Через несколько месяцев они вернулись на родину. Он съездил в Кемерово на пепелище старой любви. Нина действительно вышла замуж за Костю. Она сказала Мышкину по телефону лишь одно, но весьма выразительное слово: "Подлец" — и бросила трубку. Он вернулся в Москву и отправился с Надеждой в Сочи, — а вдруг под рокот своей черноморской, а не заграничной атлантической волны все-таки стерпится-слюбится? Нет, сердцу не прикажешь…
Возвратились из Сочи совсем чужими людьми. Он подал на развод, и суд развел их. Игорь Григорьевич Мышкин получил право на одну из двух комнат в квартире в старинном московском Стремянном переулке.
— Брачный аферист! — вскричала Надежда, и это обвинение, как боевой клич, уже который месяц подряд звенит в судебных залах, парткомах, редакционных кабинетах.
Сначала порог переступает статная, фигуристая Надежда. Черты ее гладкого, правильного лица искажены скорбью, перемежаемой вспышками ярости. За ней, как буксирчик, двигающий баржу методом толкания, следует сухонькая мама — Надин верный адвокат, утешитель, консультант.
— Брак был с его стороны фиктивный! Недействительный! — гремит Надежда, и глаза ее сверкают. — Жилплощадь ему не отдадим. Пусть катится в свое Кемерово! У него не было намерения создать семью! Не было!

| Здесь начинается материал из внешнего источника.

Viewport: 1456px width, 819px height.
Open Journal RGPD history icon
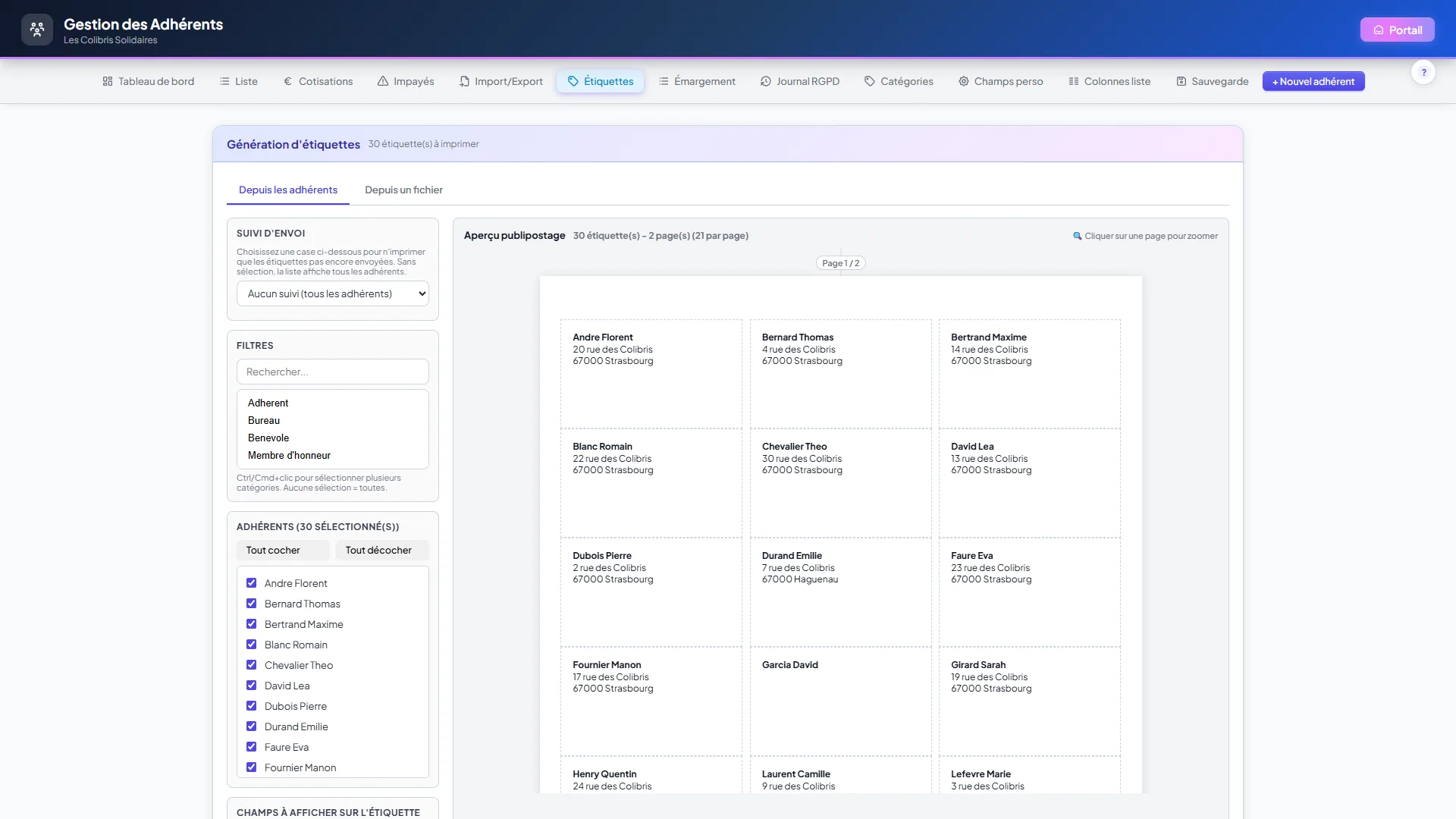766,81
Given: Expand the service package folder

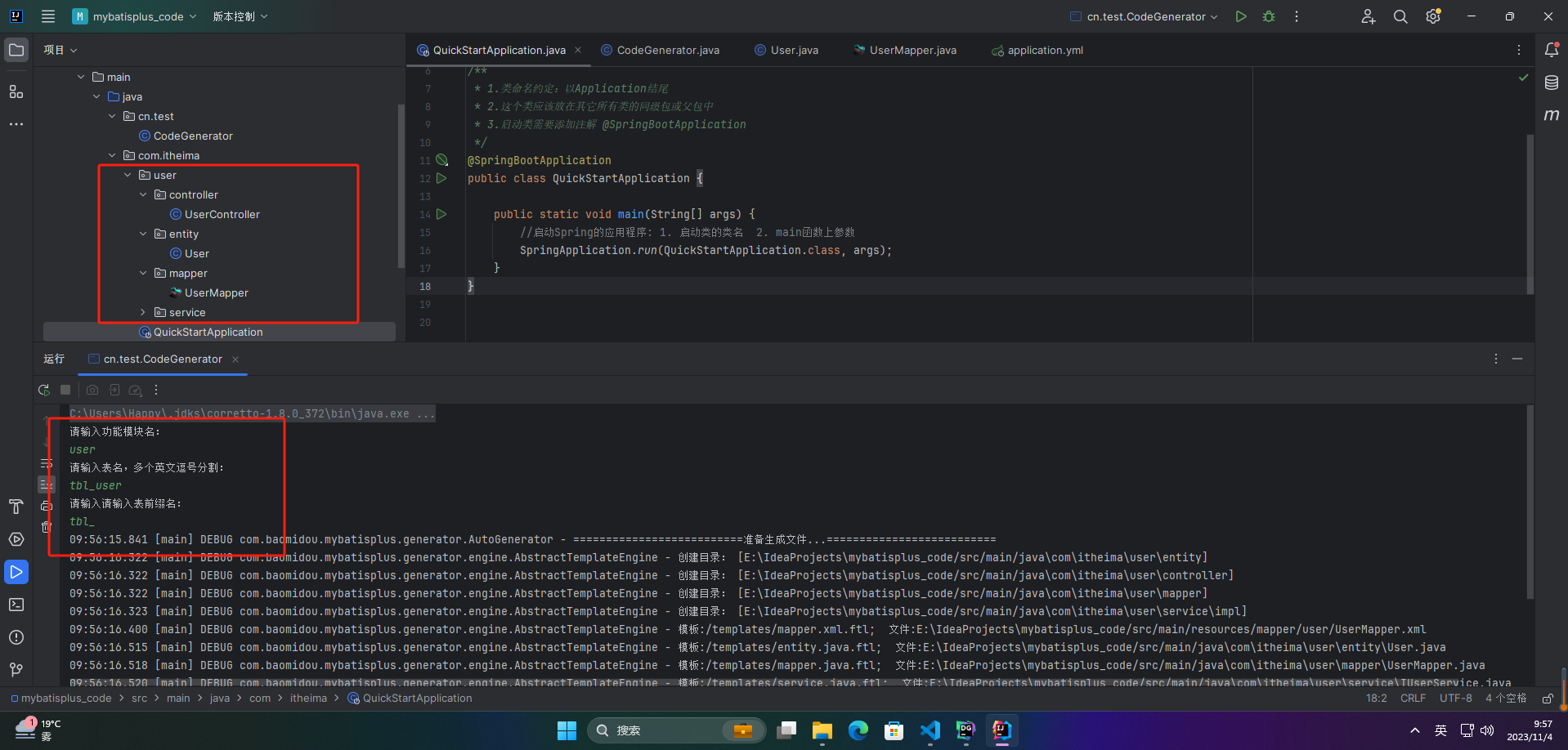Looking at the screenshot, I should coord(143,312).
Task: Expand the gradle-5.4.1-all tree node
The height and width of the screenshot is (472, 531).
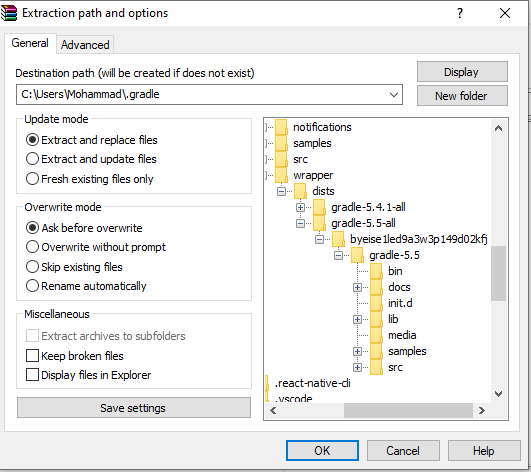Action: [x=300, y=207]
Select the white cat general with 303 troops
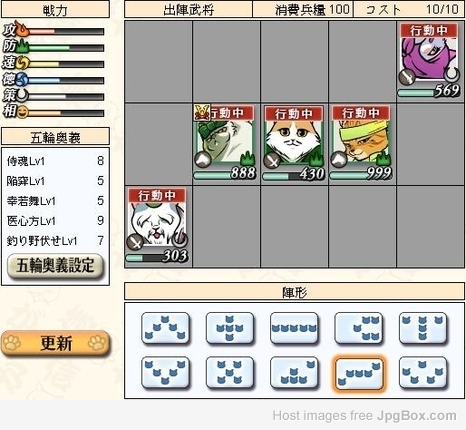 pyautogui.click(x=157, y=225)
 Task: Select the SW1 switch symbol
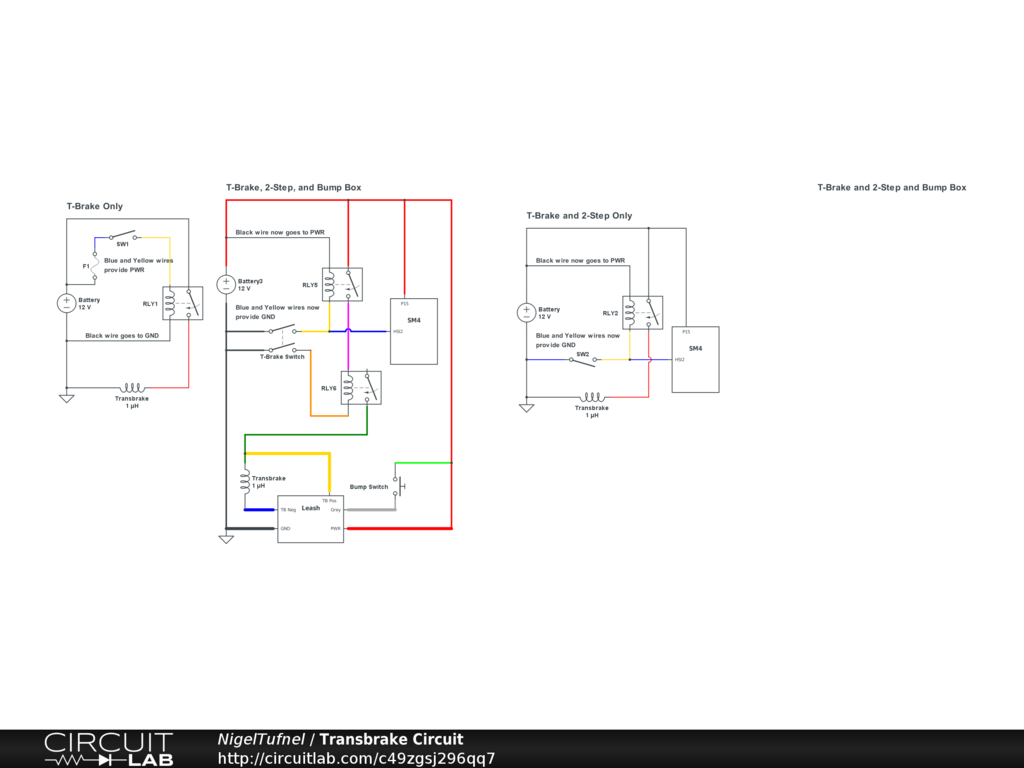[x=123, y=237]
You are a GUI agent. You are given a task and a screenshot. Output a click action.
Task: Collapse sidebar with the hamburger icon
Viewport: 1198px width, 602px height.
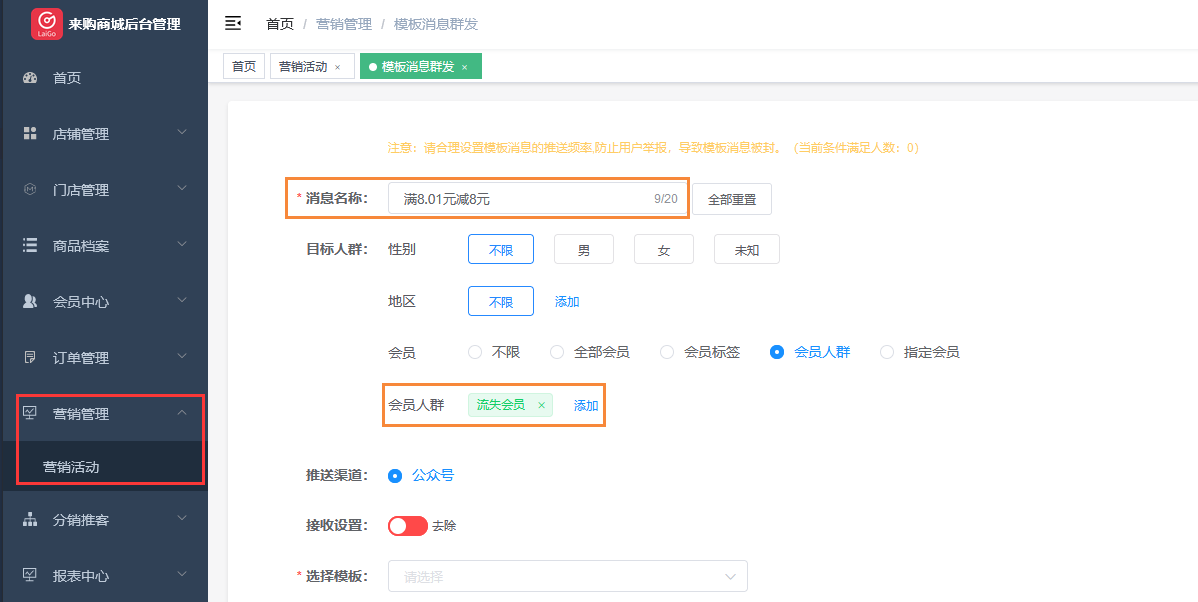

Но городской суд поддержал решение районного о расторжении этого, увы, вполне фактического брака и, следовательно, подтвердил право Игоря Мышкина на часть жилья. И Верховный суд РСФСР поддержал решение городского.
Наде все ясно как божий день!
— Районного судью Мышкин и Коршунов купили. Городской не вник, а Верховный блюдет честь мундира.
Надя убежденно считает себя жертвой преступной коммерческой сделки.
— Коварные Коршуновы продали меня Мышкину за кооператив. Они так задумали с самого начала. Продали! Продали!
Надежда путает: с самого начала она была не жертвой, а заинтересованной участницей брачной сделки. Жертвой она стала потом, когда убедилась, что не любима, не желанна, не нужна… Брак был действительным, реальным, с общей постелью и кастрюлями, но он был несчастливым, потому что с самого начала был безнравственным. Коварства не было, все искренне желали друг другу импортного барахла и квадратных метров. Но и любви не было в помине. А брак без любви не только аморален, но и непрочен, как несвязанный сноп. Вместо встречного влечения двух сердец были взаимные мещанские расчеты. Все хороши в этой истории, все персонажи друг друга стоят. И Надежда, и ее мама, и Игорь Мышкин поначалу жили не своим умом и чувствами, а доверились хитромудрому Коршунову.